Where is the Marshall Plan for the NHS?
The non-Covid healthcare crisis calls for radical steps to save lives and ensure the system is fit for purpose
Sounds good to me, let’s get the Americans to invest in it all.
Where is the Marshall Plan for the NHS?
The non-Covid healthcare crisis calls for radical steps to save lives and ensure the system is fit for purpose
Sounds good to me, let’s get the Americans to invest in it all.
Surely the non-covid crisis can be best alleviated by the NHS getting the fuck back to work?
The Marshall plan was to provide a bulwark against Communism whereas the NHS..
Fit for whose purpose though?
Many would believe the 1m plus NHS employees and certainly their unions are not dissatisfied with the status quo (subject to regular pay increases and “above inflation” levels of taxpayer money being poured into the bottomless administrative pit). Now if only something could be done about all those pesky patients.
The Marshall Plan for the NHS already happened: we were pouring the same money into it while it was sat idle. What did it do with it all?
The excellent Le Fanu in yesterday’s Tel: you’ll have to forgive his doctor-grade arithmetic (or maybe it’s a typo?).

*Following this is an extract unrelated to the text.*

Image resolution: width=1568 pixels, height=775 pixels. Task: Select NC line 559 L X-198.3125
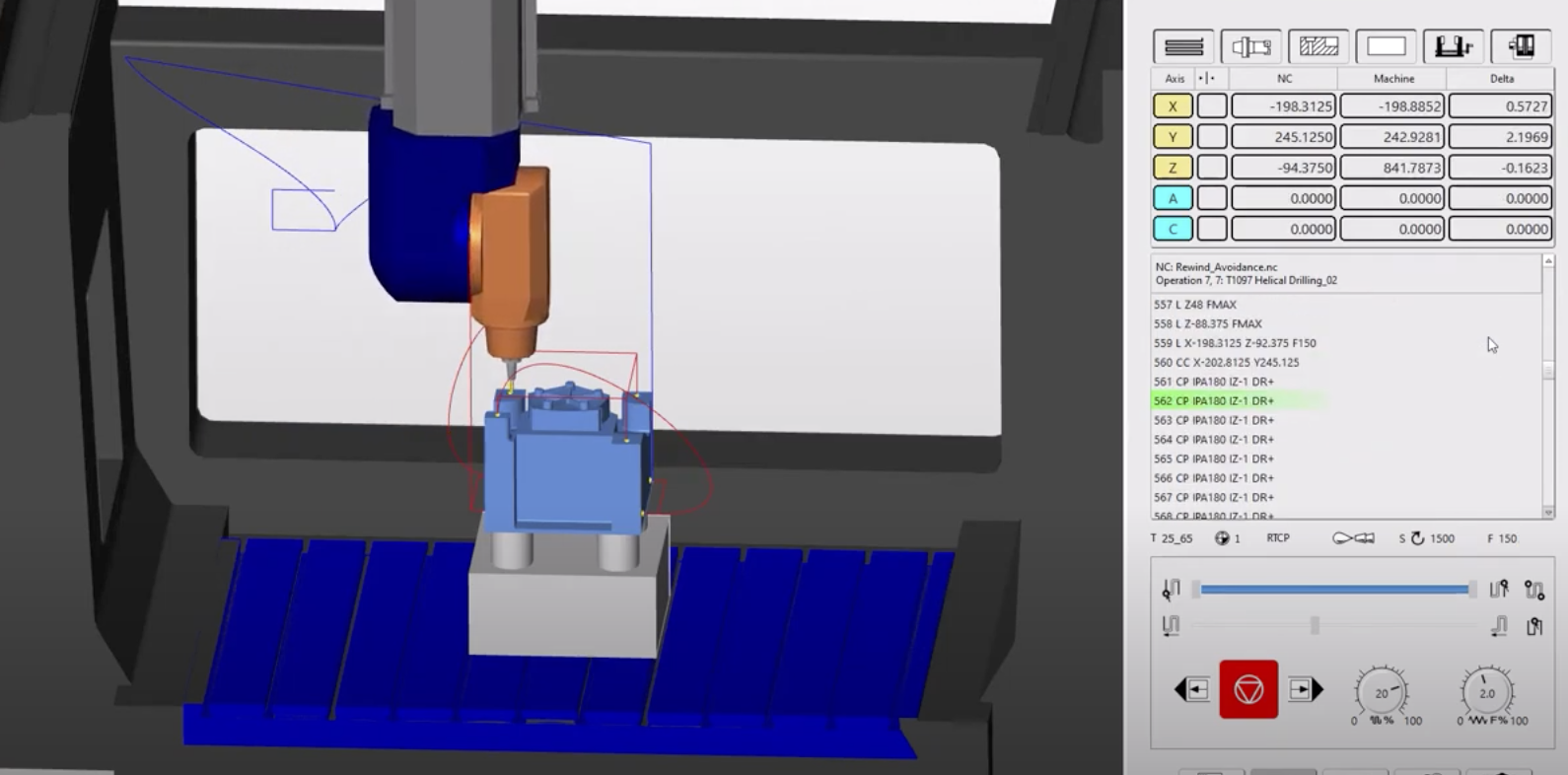click(x=1235, y=343)
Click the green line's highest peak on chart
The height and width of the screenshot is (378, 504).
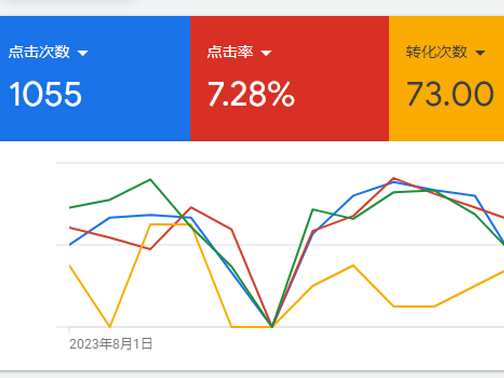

“It was disheartening, if predictable, for Dr Rosie Shaw of the Doctors’ Association to excuse the vexatious non-availability of some family doctors over the past year, blaming it instead on ‘chronic underfunding’ of the Health Service. Not a bit of it. Over the past thirty years the NHS budget has doubled, doubled and then doubled again from £30 billion to £140 billion pounds a year with a substantial increase in the number of registered family doctors from 34,000 to 47,000. To be sure more might be working part time but then they can afford to since the generous 50 per cent pay rise back in 2004 that increased their average income in excess of £100,000 a year. “
The two alternatives are either save the NHS or save lives because even before the shut idown to protect it, it was scoring badly on outcomes, something the people it’s supposed to serve may selfishly find important.
The NHS has just won the lottery of lives. Covid has eliminated many of their most demanding patients. Old people with multiple health issues, diabetics and the obese are time consuming and expensive to treat. The disease has mostly spared smokers and drinkers so the “sin taxes” will keep rolling in.
So this is a perfect moment to start doing a better job. No doubt they won’t, for reasons.
Unfortunately private medicine in the UK isn’t much cop either, being expensive and with worse outcomes by international comparison.
It can be best alleviated by nuking the NHS from orbit and allowing us to have a functioning non-producer-captured non-stalinist-take-what-you’re-given-and-like-it system that actually cures sick people.
Didn’t Marshall Aid effectively create the NHS in the first place? We spent all our US cash on handing out free healthcare, while the (West) Germans spent theirs on rebuilding their shattered economy. To the extent it overtook the UK’s within a pretty short space of time.
‘Marshall Plan’ – so they want a return to ration cards?
@Jim
You are correct and the National Insurance Contribution was used to rebuild the post-war British military, which caused Aneurin Bevan to resign from the Labour Government.
Prior to the National Insurance Act 1911, 75% of people had private health insurance via mutual, friendly societies, village schemes, Union schemes. The various schemes being localised were supervised by the local people who paid and benefitted, therefore medical care was under the control of the people. Centralising it in Whitehall scuppered that.
Nobody but the politicians, doctors, for-profit insurance companies wanted it.
John B
Nobody but the politicians, doctors, for-profit insurance companies wanted it.
The doctors were mostly against or undecided. Remember “stuffing their mouths with gold”
Jim,
Not according to this paper:
https://www.econlib.org/library/Enc/GermanEconomicMiracle.html
Its a good read BTW, and not very long.